Aber wenn bei Transfers Geld fließt, dann neuerdings – etwa bei Champions-League-Sieger Olympique Lyon – auch schon mal jenseits der 100.000-Euro-Marke, die lange als Schallmauer galt. Harders „Marktwert“ (wenn es so etwas im Frauenfußball gibt) wäre ein Vielfaches – aber beim VfL ist man eher daran interessiert, den Vertrag früh über 2020 hinaus zu verlängern. „Das würden wir gern angehen“, so Kellermann, ob das möglich ist, sei aber offen.

"Denkbar, dass es größere Veränderungen gibt"

Unabhängig davon sei es denkbar, dass es nach der laufenden Saison „etwas größere Veränderungen im Kader gibt“, so Kellermann. Einige Verträge laufen im Sommer 2019 aus, der VfL werde weiter „auf Konkurrenzsituationen und Altersstruktur“ achten.

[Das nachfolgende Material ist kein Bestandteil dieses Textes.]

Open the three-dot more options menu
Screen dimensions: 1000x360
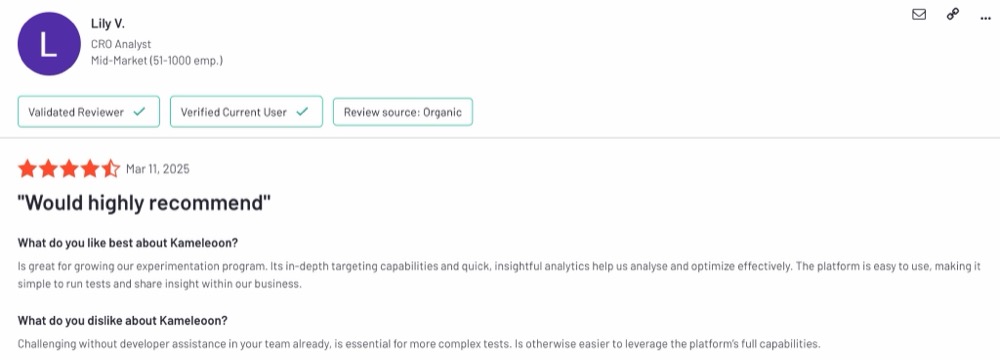coord(985,18)
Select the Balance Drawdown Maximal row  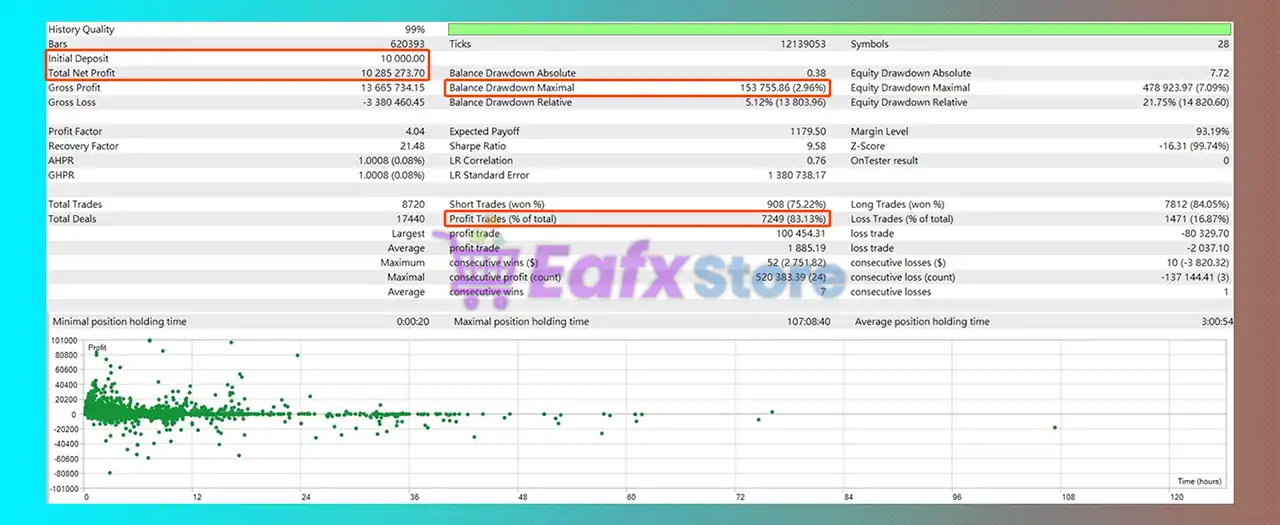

Sollte er dabei seine Fühler nach deutschen Top-Talenten wie Giulia Gwinn (SC Freiburg) oder Lea Schüller (SGS Essen) ausstrecken, müsste er dafür vielleicht auch selbst mal Ablösesummen zahlen.

Das hat Wolfsburg bisher so gut wie nie gemacht, mit Nilla Fischer ist nur eine Spielerin im Kader, für die eine (extrem geringe) Transferentschädigung fällig wurde. Kellermann: „Ob wir das weiter so handhaben können, wenn wir die Qualität unseres Kaders erhalten wollen, müssen wir sehen“.